Air pollution scientists observe that there is a spurt in the local emissions as the stubble burning results in an increase in pollution levels in the region. Delhi, besides a few adjoining cities like Gurugram, Faridabad and Rohtak have reported poor to very poor air quality in October.

And it is in this context that the bordering national capital Delhi raises the red flag after the pollutants suffocates it to the hilt. It is also feared that the deteriorating air quality could aggravate the Covid-19 pandemic in the region.

Delhi chief minister Arvind Kejriwal has thus also urged upon the Union environment minister Prakash Javadekar to hold monthly meetings with the chief ministers of Delhi, Punjab, Haryana and Uttar Pradesh to check the air pollution and said that there was a lack of political will at the level of states to address the issue.
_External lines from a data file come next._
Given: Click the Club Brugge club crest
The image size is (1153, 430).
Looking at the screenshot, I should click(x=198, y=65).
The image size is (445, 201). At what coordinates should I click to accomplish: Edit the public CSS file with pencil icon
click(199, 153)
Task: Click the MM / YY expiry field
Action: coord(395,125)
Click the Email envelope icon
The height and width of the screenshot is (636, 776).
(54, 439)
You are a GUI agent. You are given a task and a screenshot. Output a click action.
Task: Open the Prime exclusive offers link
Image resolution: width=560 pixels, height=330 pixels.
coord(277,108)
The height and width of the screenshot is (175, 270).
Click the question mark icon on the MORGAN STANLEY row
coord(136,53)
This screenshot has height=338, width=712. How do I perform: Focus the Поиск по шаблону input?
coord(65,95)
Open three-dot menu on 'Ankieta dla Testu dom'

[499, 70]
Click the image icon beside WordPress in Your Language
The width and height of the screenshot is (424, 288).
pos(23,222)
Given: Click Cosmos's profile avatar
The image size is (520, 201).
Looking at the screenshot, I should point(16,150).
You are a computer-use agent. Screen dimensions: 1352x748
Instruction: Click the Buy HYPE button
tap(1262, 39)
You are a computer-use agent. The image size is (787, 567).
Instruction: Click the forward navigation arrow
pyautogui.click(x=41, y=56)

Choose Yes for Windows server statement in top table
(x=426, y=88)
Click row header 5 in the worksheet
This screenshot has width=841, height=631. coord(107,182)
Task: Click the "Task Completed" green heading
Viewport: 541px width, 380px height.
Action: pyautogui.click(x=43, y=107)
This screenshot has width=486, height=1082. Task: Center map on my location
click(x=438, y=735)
The Punjab chief minister Captain Amarinder Singh on the other hand has claimed that Delhi’s air pollution problem was primarily because of local factors. The top officials of Punjab and Haryana pollution control boards have also maintained that it is the local factors which caused pollution problem in Delhi, while the farm fires contributed only 5 % to 10 % to it.

The game-changer

Meanwhile, Kejriwal’s announcement that the Delhi government would provide capsules to city’s farmers that could be used to decompose stubble so it did not have to be burnt, seems to hold a promise to be game-changer.

According to information, a bio-decomposer technique developed by the Indian agriculture research institute (IARI) at Delhi’s PUSA institute, called Pusa decomposer involves making a liquid formulation using Pusa decomposer capsules and readily available inputs, fermenting it over eight to 10 days and then spraying the mixture on the fields with stubble to ensure speedy bio-decomposition of the stubble.

Meanwhile, the number of progressive farmers and entrepreneurs in the two states who are making a lucrative income by managing stubble, is also on the rise.

Sample this: Hans Raj Garg, a Fatehgarh Sahib (Punjab)-based entrepreneur has been buying stubble from farmers of nearby 35,000 acres and using its bales as a fuel to generate power for his vegetable oil refining mill. “We have been using it and generating 3 MW power an hour and found it to be profitable’’, he says.